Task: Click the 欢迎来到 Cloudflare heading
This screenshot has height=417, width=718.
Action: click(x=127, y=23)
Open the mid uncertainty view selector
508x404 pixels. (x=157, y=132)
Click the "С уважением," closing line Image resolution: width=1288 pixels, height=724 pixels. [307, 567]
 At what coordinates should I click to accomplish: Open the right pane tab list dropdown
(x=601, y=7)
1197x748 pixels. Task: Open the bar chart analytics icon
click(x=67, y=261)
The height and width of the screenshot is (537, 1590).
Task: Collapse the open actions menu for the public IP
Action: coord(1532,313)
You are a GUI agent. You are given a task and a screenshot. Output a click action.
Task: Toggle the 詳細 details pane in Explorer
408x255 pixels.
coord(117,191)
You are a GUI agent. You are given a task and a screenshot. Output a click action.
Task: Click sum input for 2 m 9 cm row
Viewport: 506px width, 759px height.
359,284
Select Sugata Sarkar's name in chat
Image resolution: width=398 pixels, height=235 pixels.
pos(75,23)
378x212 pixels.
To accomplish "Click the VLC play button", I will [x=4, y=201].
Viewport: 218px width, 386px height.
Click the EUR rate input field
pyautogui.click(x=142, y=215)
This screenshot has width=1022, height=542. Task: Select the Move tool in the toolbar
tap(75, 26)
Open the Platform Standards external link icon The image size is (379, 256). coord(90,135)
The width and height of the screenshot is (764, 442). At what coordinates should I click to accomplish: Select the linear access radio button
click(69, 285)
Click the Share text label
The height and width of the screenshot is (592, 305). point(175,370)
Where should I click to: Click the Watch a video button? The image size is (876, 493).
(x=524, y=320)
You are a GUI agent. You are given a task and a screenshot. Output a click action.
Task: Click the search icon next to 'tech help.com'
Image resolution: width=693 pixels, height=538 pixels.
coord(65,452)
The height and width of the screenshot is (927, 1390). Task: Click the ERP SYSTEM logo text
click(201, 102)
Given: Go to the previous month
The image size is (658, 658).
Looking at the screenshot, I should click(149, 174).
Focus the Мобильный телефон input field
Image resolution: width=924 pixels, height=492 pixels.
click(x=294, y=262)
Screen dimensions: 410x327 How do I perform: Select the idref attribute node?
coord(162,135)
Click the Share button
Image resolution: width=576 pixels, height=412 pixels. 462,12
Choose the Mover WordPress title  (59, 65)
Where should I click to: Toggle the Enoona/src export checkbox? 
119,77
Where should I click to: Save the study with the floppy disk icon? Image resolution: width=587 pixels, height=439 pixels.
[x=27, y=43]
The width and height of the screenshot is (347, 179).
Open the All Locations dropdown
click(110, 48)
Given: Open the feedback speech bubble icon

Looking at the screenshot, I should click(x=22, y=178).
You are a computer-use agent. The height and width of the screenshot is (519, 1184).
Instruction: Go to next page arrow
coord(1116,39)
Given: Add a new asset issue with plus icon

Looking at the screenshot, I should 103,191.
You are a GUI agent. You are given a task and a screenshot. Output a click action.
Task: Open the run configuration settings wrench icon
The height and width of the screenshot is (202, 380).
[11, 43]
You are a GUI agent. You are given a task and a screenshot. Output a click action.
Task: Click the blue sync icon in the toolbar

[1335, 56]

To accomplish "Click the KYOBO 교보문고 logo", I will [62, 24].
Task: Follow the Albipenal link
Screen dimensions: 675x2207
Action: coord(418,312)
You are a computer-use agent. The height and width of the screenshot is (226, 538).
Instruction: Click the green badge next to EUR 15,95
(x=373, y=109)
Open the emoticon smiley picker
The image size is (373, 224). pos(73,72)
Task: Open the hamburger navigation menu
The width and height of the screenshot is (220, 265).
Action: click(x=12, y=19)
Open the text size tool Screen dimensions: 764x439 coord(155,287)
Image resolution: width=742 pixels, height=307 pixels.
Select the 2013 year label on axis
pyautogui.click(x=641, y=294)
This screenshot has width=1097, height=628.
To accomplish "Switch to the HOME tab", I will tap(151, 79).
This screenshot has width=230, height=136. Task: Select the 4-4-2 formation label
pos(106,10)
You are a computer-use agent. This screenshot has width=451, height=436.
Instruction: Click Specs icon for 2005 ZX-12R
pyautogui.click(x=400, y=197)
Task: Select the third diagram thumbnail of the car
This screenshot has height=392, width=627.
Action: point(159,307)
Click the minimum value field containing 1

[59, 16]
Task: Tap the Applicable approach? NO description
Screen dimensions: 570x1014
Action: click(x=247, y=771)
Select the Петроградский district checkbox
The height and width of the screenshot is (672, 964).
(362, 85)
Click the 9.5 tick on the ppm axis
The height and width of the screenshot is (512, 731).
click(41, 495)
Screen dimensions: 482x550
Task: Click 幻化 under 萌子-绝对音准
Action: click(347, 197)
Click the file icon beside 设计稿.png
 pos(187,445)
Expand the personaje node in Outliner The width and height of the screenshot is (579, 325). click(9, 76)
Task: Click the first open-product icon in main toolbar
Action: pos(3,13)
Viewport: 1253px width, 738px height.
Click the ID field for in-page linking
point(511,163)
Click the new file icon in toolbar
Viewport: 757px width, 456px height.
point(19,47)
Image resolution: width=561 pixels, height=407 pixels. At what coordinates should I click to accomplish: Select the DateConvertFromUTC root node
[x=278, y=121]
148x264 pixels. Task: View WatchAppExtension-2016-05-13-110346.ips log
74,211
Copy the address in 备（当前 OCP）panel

-------

**TASK TO COMPLETE:**
Wherever the line holding "Open the mid uncertainty view selector" falls in the entries above, copy exactly from it through the line holding "378x212 pixels.", inclusive, and add nothing.

**ANSWER TO THIS PROBLEM:**
Open the mid uncertainty view selector
508x404 pixels. (x=157, y=132)
Click the "С уважением," closing line Image resolution: width=1288 pixels, height=724 pixels. [307, 567]
 At what coordinates should I click to accomplish: Open the right pane tab list dropdown
(x=601, y=7)
1197x748 pixels. Task: Open the bar chart analytics icon
click(x=67, y=261)
The height and width of the screenshot is (537, 1590).
Task: Collapse the open actions menu for the public IP
Action: coord(1532,313)
You are a GUI agent. You are given a task and a screenshot. Output a click action.
Task: Toggle the 詳細 details pane in Explorer
408x255 pixels.
coord(117,191)
You are a GUI agent. You are given a task and a screenshot. Output a click action.
Task: Click sum input for 2 m 9 cm row
Viewport: 506px width, 759px height.
359,284
Select Sugata Sarkar's name in chat
Image resolution: width=398 pixels, height=235 pixels.
pos(75,23)
378x212 pixels.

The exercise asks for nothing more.